A Bilgesnipe figure, a young female in colourful garb and a very athletic one from the way she moved, was fleeing rapidly towards them over the fields immediately below, pursued by three humans with guns. Her progress was made difficult by the dykes and hedges she had to navigate. It seemed she was trying to reach the shelter of some rough ground at the bottom of the field they themselves had just reached, though from their viewpoint it seemed unlikely to be able to offer her the lasting protection she would need.
The men came on, evidently beginning to tire as well, which was why, perhaps, when they paused to fire at her, their shots went wide. Far beyond this small and murderous scenario the beacon flared on Brent Knoll as if it too was an actor in this play.
‘She needs our help – and fast,’ said Katherine, her eyes gauging distances and directions as her mind ran through possibilities and options. ‘Is this a moment we might use Terce’s gun?’
She looked enquiringly at Barklice and the others.

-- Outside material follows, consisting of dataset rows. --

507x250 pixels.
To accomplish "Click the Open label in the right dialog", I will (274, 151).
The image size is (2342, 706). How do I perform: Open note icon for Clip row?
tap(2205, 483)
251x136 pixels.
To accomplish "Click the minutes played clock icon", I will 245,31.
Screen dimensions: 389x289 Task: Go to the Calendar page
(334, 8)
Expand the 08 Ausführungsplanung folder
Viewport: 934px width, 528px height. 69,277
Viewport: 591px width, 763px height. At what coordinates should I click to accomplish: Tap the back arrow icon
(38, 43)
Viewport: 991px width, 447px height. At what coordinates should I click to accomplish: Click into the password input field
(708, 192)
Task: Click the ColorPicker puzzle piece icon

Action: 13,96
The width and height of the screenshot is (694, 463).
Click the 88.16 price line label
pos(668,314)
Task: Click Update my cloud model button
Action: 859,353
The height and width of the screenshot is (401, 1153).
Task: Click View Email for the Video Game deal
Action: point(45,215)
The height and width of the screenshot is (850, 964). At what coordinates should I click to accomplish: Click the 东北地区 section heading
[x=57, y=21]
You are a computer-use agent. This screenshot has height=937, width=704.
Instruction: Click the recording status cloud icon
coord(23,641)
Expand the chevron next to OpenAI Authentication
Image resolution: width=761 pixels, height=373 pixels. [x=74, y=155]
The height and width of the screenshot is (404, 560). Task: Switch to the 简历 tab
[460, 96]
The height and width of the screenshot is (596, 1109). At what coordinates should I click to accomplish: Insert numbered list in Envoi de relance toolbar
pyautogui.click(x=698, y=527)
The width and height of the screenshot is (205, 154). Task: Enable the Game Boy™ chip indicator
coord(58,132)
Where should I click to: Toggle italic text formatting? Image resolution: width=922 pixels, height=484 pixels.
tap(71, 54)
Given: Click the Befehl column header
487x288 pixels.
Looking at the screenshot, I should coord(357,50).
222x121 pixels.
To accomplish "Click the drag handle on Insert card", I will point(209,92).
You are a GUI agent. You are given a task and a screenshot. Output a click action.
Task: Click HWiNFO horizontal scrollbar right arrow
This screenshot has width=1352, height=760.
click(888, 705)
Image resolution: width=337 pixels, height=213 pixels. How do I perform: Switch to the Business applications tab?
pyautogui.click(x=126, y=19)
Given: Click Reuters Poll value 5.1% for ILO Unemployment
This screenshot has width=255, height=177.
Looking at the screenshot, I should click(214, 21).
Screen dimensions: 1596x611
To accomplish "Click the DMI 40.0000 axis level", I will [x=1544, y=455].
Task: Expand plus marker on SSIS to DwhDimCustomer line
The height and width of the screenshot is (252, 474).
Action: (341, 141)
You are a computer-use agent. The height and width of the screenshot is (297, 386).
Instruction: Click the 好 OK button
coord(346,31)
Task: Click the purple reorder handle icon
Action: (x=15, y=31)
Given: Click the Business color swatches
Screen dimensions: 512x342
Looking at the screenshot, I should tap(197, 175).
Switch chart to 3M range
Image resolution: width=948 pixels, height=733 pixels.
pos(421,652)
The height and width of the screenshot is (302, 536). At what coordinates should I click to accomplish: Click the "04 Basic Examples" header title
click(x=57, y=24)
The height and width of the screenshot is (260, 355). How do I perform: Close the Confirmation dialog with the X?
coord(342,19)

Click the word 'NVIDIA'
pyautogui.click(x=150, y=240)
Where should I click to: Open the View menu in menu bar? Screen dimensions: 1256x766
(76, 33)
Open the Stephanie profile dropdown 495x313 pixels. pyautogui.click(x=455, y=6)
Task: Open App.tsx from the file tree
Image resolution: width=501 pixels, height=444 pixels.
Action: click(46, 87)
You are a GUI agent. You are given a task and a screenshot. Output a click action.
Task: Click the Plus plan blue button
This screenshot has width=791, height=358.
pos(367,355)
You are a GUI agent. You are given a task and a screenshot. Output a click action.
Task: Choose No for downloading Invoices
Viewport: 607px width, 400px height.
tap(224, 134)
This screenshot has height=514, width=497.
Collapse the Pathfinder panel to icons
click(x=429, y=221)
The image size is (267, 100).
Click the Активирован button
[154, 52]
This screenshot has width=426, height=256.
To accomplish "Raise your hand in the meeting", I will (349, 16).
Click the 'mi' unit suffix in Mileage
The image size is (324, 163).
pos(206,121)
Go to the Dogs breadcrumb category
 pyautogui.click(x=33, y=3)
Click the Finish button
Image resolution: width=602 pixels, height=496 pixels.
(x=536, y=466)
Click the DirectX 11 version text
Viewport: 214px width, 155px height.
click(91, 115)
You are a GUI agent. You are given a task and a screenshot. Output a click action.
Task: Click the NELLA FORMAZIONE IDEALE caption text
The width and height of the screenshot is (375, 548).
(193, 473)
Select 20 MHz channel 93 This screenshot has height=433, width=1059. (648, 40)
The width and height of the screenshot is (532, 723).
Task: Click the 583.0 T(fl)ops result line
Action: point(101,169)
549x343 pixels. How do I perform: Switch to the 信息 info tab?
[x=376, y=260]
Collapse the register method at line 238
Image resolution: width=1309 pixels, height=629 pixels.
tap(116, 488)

Barklice said, ‘If we can get her up here we might take her safely away with us along the top. The humans will not know which way we’ve gone or where to look. But whether we can do so without such an extreme measure as using human weaponry . . . ?’
‘What do you think, Lord Festoon?’ said Katherine, who did not want to set such a dangerous precedent without proper authority.
‘I believe it may be justified,’ he said cautiously.
‘Lord Blut?’
‘I am . . . I think . . .’
Blut was undecided. So too was Sinistral.
‘For Mirror’s sake,’ ejaculated Barklice, carried away by the scene unfolding below, ‘if we can get her to safety she’ll have up-to-date information about the Levels which we can use. We need her.’
Katherine nodded. She too was getting carried away. As for Terce, he had boldly made up his own mind. He adopted a comfortable position on the ground and was sighting his weapon towards the humans.